+++ Excerpted data +++

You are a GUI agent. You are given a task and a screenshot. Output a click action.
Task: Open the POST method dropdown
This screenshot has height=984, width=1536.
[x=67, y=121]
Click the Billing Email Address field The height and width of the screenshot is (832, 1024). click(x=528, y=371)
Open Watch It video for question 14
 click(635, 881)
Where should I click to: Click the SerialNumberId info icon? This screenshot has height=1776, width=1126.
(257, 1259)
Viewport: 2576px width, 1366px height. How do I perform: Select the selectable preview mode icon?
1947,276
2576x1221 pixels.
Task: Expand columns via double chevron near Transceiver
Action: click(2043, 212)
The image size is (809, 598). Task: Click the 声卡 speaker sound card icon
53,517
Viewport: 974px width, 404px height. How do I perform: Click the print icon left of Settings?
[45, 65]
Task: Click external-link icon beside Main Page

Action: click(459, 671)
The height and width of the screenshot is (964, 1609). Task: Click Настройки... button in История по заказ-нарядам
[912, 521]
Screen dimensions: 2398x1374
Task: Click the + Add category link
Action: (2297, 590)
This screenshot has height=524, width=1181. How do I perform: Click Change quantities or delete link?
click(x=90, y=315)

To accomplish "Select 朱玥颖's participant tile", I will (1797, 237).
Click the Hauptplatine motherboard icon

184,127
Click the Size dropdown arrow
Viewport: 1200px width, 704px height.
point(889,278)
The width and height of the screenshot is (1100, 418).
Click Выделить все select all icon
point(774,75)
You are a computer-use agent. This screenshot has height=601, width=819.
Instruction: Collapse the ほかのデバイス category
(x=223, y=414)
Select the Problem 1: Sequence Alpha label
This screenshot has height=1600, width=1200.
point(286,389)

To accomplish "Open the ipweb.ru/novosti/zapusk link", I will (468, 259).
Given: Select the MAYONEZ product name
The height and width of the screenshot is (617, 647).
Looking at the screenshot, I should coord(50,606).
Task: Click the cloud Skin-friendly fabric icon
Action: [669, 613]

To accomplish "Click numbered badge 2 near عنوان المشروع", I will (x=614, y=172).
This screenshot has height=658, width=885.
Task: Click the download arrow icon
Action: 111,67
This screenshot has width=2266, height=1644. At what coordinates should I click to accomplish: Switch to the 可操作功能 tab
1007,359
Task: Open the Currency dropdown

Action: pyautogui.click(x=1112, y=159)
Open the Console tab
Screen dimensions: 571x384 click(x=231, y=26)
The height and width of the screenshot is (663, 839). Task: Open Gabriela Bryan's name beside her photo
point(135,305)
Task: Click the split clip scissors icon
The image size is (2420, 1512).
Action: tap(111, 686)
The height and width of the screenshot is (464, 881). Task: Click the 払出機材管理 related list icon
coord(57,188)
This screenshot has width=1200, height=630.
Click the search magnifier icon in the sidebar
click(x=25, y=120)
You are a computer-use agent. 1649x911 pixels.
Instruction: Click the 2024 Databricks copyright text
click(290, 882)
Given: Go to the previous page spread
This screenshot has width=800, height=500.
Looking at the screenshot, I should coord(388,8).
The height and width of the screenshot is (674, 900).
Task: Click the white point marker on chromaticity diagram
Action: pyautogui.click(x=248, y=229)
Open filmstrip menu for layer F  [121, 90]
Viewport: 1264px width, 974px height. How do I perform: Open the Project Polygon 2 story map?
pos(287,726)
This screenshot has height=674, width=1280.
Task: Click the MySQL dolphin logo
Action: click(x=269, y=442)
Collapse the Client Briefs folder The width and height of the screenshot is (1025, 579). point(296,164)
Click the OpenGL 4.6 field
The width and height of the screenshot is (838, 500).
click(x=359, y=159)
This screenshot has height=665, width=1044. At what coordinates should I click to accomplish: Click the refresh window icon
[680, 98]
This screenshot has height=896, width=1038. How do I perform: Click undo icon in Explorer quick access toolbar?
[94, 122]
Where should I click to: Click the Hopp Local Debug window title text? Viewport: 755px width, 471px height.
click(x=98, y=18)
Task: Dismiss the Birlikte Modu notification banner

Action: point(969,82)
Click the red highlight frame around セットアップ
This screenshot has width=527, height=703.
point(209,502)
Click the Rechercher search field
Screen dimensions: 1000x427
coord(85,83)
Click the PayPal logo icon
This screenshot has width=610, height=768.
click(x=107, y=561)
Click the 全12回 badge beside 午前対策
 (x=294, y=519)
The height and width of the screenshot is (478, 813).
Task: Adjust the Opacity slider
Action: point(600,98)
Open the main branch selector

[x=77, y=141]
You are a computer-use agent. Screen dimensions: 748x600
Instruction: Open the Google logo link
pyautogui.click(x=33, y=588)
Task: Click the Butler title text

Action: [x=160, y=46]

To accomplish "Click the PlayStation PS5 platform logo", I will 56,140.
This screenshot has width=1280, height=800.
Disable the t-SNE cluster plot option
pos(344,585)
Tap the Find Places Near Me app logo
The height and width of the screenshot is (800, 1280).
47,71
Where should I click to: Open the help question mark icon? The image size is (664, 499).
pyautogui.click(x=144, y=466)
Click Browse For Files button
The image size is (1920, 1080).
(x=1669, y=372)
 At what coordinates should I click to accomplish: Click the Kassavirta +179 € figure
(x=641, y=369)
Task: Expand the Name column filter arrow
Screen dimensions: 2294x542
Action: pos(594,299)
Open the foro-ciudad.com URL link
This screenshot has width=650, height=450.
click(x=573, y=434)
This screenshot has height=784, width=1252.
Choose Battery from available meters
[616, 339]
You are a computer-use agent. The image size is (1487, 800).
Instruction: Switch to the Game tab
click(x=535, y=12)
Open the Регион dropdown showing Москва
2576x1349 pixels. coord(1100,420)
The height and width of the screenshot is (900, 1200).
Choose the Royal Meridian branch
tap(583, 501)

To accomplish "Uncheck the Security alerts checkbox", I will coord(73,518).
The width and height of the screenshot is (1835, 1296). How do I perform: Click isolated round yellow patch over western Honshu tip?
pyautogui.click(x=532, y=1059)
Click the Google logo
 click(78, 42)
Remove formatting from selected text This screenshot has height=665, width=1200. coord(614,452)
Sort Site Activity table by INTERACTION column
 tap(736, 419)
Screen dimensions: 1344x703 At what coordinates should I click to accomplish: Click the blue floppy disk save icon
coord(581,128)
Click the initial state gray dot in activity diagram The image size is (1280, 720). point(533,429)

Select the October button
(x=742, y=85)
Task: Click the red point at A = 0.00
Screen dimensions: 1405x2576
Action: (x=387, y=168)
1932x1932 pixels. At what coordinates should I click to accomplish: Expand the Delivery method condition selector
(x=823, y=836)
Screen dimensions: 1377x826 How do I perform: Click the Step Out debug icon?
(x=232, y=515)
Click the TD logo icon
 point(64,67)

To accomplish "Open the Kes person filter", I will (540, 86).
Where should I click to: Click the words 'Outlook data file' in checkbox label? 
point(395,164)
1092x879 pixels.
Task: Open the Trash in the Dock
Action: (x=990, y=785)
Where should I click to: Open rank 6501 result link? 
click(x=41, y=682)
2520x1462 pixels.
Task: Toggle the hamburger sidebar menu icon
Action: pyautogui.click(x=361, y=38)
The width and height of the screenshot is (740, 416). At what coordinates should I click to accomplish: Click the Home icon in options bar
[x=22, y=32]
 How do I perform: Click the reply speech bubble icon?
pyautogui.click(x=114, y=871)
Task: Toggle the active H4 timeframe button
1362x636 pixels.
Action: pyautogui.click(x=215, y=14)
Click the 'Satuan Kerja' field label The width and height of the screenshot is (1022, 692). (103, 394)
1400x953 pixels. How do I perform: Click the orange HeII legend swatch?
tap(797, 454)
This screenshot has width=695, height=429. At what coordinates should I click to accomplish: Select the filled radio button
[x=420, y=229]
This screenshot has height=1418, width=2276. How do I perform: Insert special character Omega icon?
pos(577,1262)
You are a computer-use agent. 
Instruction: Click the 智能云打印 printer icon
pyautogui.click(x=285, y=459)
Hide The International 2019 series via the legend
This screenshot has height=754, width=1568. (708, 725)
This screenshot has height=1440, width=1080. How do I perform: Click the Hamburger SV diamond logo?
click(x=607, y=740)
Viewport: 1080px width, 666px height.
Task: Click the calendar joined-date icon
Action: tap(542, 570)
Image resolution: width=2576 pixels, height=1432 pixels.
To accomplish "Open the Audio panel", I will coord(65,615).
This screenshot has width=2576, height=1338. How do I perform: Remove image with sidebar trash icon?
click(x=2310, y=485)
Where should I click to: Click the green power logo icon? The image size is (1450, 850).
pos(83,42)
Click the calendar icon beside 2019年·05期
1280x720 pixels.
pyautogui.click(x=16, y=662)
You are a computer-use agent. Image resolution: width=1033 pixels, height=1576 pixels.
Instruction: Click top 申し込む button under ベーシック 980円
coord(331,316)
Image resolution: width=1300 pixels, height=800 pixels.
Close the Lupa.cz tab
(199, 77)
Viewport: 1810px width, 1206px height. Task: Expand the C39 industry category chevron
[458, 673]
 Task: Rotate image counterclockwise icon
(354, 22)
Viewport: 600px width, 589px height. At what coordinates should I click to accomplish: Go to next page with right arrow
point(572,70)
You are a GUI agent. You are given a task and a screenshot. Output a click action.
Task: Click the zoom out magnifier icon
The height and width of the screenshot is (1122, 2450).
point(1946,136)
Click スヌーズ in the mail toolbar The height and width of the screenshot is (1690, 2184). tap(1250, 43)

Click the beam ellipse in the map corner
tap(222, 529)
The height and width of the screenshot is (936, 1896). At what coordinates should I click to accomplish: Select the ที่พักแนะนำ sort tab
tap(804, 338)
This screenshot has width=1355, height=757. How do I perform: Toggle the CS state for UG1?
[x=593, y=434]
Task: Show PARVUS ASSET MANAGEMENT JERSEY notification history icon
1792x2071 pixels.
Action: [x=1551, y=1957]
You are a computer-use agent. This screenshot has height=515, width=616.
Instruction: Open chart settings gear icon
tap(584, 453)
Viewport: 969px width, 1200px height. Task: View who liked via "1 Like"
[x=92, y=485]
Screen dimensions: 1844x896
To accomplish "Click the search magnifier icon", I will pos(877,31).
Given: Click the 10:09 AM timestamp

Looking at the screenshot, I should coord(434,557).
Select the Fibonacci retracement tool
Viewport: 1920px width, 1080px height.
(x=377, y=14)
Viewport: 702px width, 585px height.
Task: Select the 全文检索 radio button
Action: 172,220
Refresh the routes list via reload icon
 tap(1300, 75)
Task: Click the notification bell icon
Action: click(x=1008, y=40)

+++

Convert the records between the lines holding "will (1797, 237)." and "point(774,75)", inclusive, into a numbered list, omitting any blank lines.

1. To accomplish "Select 朱玥颖's participant tile", I will (1797, 237).
2. Click the Hauptplatine motherboard icon
3. 184,127
4. Click the Size dropdown arrow
5. Viewport: 1200px width, 704px height.
6. point(889,278)
7. The width and height of the screenshot is (1100, 418).
8. Click Выделить все select all icon
9. point(774,75)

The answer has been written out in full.